# Source passage
This is the multi-page printable view of this section. Click here to print.

Return to the regular view of this page.

Tuple mover

The Tuple Mover manages ROS data storage.

1: Mergeout

1.1: Mergeout request types and precedence
1.2: Scheduled mergeout
1.3: User-invoked mergeout
1.4: Partition mergeout
1.5: Deletion marker mergeout
1.6: Disabling mergeout on specific tables
1.7: Purging ROS containers
1.8: Mergeout strata algorithm

2: Managing the tuple mover

The Tuple Mover manages ROS data storage. On mergeout, it combines small ROS containers into larger ones and purges deleted data. The Tuple Mover automatically performs these tasks in the background.

The database mode affects which nodes perform Tuple Mover operations:

In an Enterprise Mode database, all nodes run the Tuple Mover to perform mergeout operations on the data they store.
In Eon Mode, the primary subscriber to each shard plans Tuple Mover mergeout operations on the ROS containers in the shard. It can delegate the execution of this plan to another node in the cluster.

Tuple Mover operations typically require no intervention. However, Vertica provides various ways to adjust Tuple Mover behavior. For details, see Managing the tuple mover.

The tuple mover in Eon Mode databases

In Eon Mode, the Tuple Mover's operations are broken into two parts: mergeout planning and mergeout execution. Mergeout planning is always carried out by the primary subscribers of the shards involved in the mergeout. These primary subscribers are part of same the primary subcluster. As part of its mergeout planning, the primary subscriber chooses a node to execute the mergeout plan. It uses two criteria to decide which node should execute the mergeout:

Only nodes that have memory allocated to their TM resource pool are eligible to perform a mergeout. The primary subscriber ignores all nodes in subclusters whose TM pool's MEMORYSIZE and MAXMEMORYSIZE settings are 0.
From the group of nodes able to execute a mergeout, the primary subscriber chooses the node that has the most ROS containers in its depot that are involved in the mergeout.

Limiting which subclusters perform mergeout tasks

You can prevent a secondary subcluster from being assigned mergeout tasks by changing the MEMORYSIZE and MAXMEMORYSIZE settings of the its TM pool to 0. These settings prevent the primary subscribers from assigning mergeout tasks to nodes in the subcluster.

Important

Primary subclusters must always be able to execute mergeout tasks. Only change these settings on secondary subclusters.

For example, this statement prevents the subcluster named dashboard from running mergeout tasks.

=> ALTER RESOURCE POOL TM FOR SUBCLUSTER dashboard MEMORYSIZE '0%'
   MAXMEMORYSIZE '0%';

1 - Mergeout

DML activities such as COPY and data partitioning generate new ROS containers that typically require consolidation, while deleting and repartitioning data requires reorganization of existing containers.

Mergeout is a Tuple Mover process that consolidates ROS containers and purges deleted records. DML activities such as COPY and data partitioning generate new ROS containers that typically require consolidation, while deleting and repartitioning data requires reorganization of existing containers. The Tuple Mover constantly monitors these activities, and executes mergeout as needed to consolidate and reorganize containers. By doing so, the Tuple Mover seeks to avoid two problems:

Performance degradation when column data is fragmented across multiple ROS containers.
Risk of ROS pushback when ROS containers for a given projection increase faster than the Tuple Mover can handle them. A projection can have up to 1024 ROS containers; when it reaches that limit, Vertica starts to return ROS pushback errors on all attempts to query the projection.

# Data shown
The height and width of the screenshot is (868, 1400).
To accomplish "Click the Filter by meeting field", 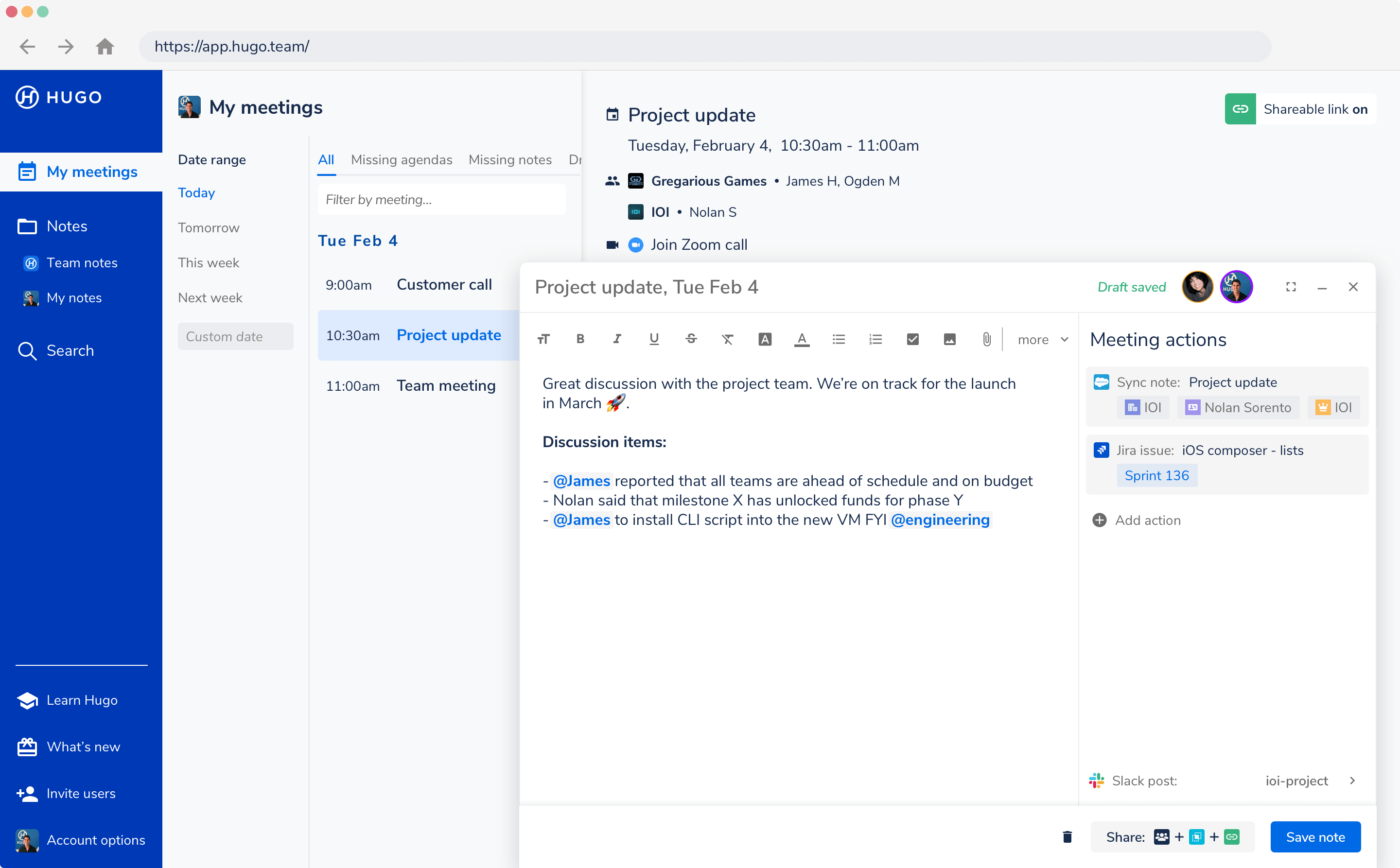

* * *

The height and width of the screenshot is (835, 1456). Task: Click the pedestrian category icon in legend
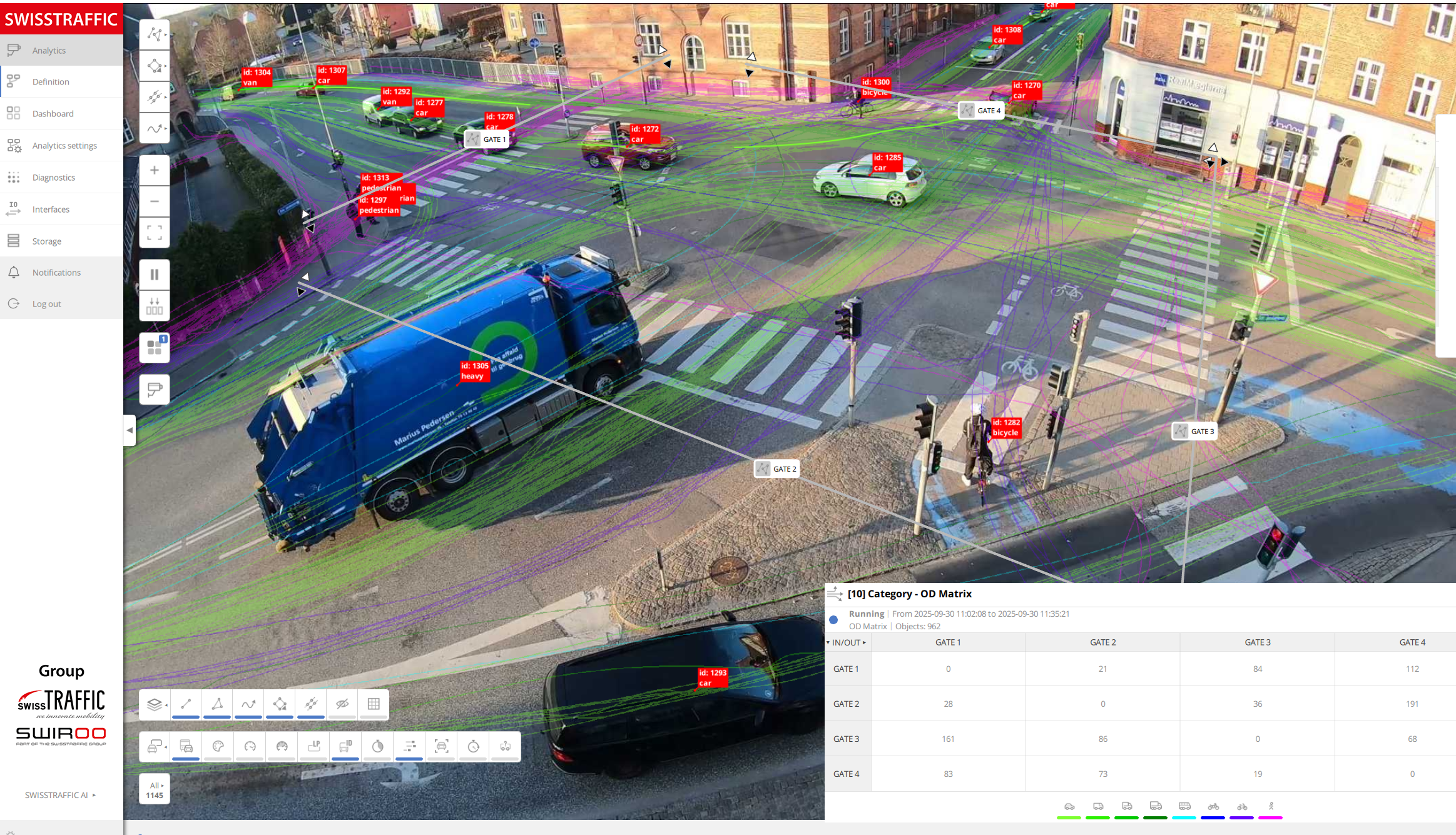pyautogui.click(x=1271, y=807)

# Requirement A
In the tuple mover text, what is the maximum number of ROS containers a projection can have?
# Requirement B
Check each statement against the tuple mover text. For each, answer yes or no and quote the words from the text that settle it.
(i) In an Enterprise Mode database, every node runs the Tuple Mover on the data it stores.
(ii) In Eon Mode, nodes in a secondary subcluster can carry out mergeout planning.
(iii) Setting the TM pool's memory settings to 0 is acceptable on primary subclusters.
# Requirement C
Write a continuation of the tuple mover text, picking up after its final sentence.

# Exercise result A
A projection can have up to 1024 ROS containers.

# Exercise result B
(i) Yes: "In an Enterprise Mode database, all nodes run the Tuple Mover to perform mergeout operations on the data they store."
(ii) No: "Mergeout planning is always carried out by the primary subscribers of the shards involved in the mergeout."
(iii) No: "Primary subclusters must always be able to execute mergeout tasks. Only change these settings on secondary subclusters."

# Exercise result C
1.1 - Mergeout request types and precedence

The Tuple Mover constantly monitors all activity that generates new ROS containers.

The Tuple Mover constantly monitors all activity that generates new ROS containers. As it does so, it creates mergeout requests and queues them according to type. These types include, in descending order of precedence:

RECOMPUTE_LIMITS: Sets criteria used by the Tuple Mover to determine when to queue new merge requests for a projection. This request type is queued in two cases:
- When a projection is created.
- When an existing projection changes—for example, a column is added or dropped, or a configuration parameter changes that affects ROS storage for that projection, such as ActivePartitionCount.
MERGEOUT: Consolidate new containers. These containers typically contain data from recent load activity or table partitioning.
DVMERGEOUT: Consolidate data marked for deletion, or delete vectors.
PURGE: Purge aged-out delete vectors from containers.

The Tuple Mover also monitors how frequently containers are created for each projection, to determine which projections might be at risk from ROS pushback. Intense DML activity on projections typically causes a high rate of container creation. The Tuple Mover monitors MERGEOUT and DVMERGEOUT requests and, within each set, prioritizes them according to their level of projection activity. Mergeout requests for projections with the highest rate of container creation get priority for immediate execution.

Note

The Tuple Mover often postpones mergeout for projections with a low level of load activity. Until a projection meets the internal threshold for queuing mergeout requests, mergeout from those projections is liable to remain on hold.

1.2 - Scheduled mergeout

At regular intervals set by configuration parameter MergeOutInterval, the Tuple Mover checks the mergeout request queue for pending requests:.

At regular intervals set by configuration parameter MergeOutInterval, the Tuple Mover checks the mergeout request queue for pending requests:

If the queue contains mergeout requests, the Tuple Mover does nothing and goes back to sleep.
If the queue is empty, the Tuple Mover:
- Processes pending storage location move requests.
- Checks for new unqueued purge requests and adds them to the queue.
It then goes back to sleep.

By default, this parameter is set to 600 (seconds).

Important

Scheduled mergeout is independent of the Tuple Mover service that continuously monitors mergeout requests and executes them as needed.

1.3 - User-invoked mergeout

You can invoke mergeout at any time on one or more projections, by calling Vertica meta-function DO_TM_TASK:.

You can invoke mergeout at any time on one or more projections, by calling Vertica meta-function DO_TM_TASK:

DO_TM_TASK('mergeout'[, '[[database.]schema.]{table | projection} ]')

The function scans the database catalog within the specified scope to identify outstanding mergeout tasks. If no table or projection is specified, DO_TM_TASK scans the entire catalog. Unlike the continuous TM service, which runs in the TM resource pool, DO_TM_TASK runs in the GENERAL pool. If DO_TM_TASK executes mergeout tasks that are pending in the merge request queue, the TM service removes these tasks from the queue with no action taken.

1.4 - Partition mergeout

Vertica keeps data from different table partitions or partition groups separate on disk.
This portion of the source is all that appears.